## WORK INSTRUCTIONS
Among the entries below, one line contains "The height and width of the screenshot is (137, 246)." and another contains "is (343, 193).". Transcribe those two lines and every line between them, exactly.

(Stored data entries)
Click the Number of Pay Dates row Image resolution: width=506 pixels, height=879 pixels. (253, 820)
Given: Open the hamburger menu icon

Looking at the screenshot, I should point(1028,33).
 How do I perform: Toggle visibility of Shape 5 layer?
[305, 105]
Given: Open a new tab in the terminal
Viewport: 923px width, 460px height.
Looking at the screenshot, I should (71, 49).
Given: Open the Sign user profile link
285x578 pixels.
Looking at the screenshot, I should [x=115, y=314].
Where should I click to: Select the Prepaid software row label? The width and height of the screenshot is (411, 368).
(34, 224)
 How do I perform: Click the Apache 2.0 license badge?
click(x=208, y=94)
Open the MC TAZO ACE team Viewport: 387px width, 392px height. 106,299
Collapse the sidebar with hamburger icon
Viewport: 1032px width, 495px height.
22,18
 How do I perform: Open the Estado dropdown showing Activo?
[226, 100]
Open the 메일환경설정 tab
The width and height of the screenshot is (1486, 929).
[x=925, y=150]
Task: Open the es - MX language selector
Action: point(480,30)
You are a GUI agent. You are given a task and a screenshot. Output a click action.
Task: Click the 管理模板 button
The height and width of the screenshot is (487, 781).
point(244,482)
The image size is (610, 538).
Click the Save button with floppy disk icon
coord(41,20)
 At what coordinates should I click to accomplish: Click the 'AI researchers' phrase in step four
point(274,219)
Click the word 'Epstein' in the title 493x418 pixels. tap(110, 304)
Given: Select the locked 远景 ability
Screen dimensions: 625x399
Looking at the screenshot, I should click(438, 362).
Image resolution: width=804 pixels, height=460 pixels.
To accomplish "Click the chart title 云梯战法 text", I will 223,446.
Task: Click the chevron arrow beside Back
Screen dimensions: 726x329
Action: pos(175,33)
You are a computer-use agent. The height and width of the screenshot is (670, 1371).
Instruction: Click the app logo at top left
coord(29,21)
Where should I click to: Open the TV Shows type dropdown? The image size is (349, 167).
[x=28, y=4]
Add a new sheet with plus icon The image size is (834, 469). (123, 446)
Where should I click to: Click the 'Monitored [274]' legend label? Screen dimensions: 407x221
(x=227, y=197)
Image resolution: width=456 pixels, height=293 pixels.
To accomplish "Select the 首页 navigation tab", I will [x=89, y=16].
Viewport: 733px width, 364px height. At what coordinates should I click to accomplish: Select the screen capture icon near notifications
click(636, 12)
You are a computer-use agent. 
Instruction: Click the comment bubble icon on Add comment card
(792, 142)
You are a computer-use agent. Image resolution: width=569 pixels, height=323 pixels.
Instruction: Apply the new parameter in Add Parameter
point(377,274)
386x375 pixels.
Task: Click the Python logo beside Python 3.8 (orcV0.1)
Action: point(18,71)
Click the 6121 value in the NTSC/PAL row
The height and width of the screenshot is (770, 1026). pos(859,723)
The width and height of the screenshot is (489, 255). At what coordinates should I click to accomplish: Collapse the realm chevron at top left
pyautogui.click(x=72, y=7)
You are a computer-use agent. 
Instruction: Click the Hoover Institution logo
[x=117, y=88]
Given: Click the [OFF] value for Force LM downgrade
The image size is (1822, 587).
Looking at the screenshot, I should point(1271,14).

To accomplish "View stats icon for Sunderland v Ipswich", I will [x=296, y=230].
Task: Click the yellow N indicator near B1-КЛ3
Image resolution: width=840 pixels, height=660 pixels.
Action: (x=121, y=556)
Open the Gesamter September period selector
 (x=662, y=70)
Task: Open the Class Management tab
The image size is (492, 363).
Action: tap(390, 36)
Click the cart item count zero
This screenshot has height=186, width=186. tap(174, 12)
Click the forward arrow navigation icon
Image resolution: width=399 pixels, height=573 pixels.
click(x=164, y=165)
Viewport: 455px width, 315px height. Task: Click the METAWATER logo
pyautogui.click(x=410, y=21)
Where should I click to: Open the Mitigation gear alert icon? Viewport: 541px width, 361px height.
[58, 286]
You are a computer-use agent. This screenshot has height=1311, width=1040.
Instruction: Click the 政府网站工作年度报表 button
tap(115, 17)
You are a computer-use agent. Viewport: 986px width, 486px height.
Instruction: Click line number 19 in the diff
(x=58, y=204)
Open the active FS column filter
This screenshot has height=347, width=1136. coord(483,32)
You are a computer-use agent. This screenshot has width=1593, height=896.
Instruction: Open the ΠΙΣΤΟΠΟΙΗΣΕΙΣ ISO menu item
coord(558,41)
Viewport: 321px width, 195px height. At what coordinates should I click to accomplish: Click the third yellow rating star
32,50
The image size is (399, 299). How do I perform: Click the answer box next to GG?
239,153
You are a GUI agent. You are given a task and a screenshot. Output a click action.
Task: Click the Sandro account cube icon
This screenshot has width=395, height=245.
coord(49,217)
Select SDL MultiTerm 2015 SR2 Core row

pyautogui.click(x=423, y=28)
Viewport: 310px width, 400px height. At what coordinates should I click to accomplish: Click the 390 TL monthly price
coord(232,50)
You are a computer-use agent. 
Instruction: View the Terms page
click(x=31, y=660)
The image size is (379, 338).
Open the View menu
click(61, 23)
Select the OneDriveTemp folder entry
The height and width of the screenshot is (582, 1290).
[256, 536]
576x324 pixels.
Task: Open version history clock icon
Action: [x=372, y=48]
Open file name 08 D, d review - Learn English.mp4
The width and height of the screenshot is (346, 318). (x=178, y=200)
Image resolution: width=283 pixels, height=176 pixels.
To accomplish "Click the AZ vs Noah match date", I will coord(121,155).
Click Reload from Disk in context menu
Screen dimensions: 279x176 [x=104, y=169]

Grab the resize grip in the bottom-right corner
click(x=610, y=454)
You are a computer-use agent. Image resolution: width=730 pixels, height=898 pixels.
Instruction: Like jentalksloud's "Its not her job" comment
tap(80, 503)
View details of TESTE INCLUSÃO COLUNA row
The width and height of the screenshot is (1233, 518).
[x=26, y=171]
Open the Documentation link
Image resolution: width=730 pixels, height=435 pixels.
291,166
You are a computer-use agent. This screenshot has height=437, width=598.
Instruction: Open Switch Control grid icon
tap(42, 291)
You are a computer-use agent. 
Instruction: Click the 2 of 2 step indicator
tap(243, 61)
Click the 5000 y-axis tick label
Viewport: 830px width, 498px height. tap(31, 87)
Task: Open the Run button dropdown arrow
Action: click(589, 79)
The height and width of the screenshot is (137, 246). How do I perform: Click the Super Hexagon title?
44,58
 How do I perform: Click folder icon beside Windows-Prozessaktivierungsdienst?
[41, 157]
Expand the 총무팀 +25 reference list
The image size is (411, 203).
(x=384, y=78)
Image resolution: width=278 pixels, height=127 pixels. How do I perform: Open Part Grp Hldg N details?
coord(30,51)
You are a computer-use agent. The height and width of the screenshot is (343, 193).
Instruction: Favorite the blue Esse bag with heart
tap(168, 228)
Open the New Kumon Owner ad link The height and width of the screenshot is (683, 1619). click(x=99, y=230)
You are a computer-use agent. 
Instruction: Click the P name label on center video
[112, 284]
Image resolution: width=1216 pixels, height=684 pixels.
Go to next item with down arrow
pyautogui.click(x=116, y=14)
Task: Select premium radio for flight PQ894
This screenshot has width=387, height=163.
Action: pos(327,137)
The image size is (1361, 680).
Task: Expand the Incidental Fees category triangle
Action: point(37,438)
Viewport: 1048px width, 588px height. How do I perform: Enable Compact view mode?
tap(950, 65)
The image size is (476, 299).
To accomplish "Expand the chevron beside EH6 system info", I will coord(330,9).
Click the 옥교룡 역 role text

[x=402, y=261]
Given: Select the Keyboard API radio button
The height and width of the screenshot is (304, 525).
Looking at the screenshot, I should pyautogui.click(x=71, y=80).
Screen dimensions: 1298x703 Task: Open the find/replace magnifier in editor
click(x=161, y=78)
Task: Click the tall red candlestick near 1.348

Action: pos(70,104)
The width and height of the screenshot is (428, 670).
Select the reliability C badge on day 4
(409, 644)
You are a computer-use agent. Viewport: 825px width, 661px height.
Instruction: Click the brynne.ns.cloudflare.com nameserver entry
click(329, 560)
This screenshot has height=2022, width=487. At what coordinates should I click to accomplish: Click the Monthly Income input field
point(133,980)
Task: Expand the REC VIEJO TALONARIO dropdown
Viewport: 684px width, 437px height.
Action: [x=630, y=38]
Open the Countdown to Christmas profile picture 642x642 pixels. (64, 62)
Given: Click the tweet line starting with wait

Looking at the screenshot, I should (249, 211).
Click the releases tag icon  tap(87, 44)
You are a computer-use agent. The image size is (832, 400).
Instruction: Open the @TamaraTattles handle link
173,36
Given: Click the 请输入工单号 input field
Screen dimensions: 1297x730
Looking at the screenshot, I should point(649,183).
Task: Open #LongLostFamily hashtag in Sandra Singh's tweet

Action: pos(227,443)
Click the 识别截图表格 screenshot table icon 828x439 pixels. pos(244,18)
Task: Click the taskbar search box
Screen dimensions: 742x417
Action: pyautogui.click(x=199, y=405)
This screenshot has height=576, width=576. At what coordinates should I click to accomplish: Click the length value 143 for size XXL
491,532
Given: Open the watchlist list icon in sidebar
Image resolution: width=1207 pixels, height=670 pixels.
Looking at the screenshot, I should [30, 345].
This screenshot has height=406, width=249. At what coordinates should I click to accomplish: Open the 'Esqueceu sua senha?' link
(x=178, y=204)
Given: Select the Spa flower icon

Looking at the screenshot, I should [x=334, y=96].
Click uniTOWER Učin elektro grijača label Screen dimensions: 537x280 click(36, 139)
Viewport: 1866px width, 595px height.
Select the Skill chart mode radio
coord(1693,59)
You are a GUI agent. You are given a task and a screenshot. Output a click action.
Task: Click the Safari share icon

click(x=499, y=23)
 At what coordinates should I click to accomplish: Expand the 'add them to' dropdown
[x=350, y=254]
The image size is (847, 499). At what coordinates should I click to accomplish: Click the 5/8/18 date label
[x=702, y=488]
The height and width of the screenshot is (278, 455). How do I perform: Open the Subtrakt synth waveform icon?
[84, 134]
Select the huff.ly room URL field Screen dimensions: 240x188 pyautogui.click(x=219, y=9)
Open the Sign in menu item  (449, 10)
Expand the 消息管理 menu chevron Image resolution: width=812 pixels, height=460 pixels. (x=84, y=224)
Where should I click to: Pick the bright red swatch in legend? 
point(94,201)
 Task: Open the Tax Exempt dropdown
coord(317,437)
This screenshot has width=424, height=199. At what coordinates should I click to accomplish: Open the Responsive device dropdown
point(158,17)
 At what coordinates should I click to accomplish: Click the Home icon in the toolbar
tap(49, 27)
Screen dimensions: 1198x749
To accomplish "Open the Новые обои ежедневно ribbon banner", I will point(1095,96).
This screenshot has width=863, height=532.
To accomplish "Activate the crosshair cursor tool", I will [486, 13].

## SOLVED EXERCISE
The height and width of the screenshot is (137, 246). How do I perform: Click the Super Hexagon title?
44,58
 How do I perform: Click folder icon beside Windows-Prozessaktivierungsdienst?
[41, 157]
Expand the 총무팀 +25 reference list
The image size is (411, 203).
(x=384, y=78)
Image resolution: width=278 pixels, height=127 pixels. How do I perform: Open Part Grp Hldg N details?
coord(30,51)
You are a computer-use agent. The height and width of the screenshot is (343, 193).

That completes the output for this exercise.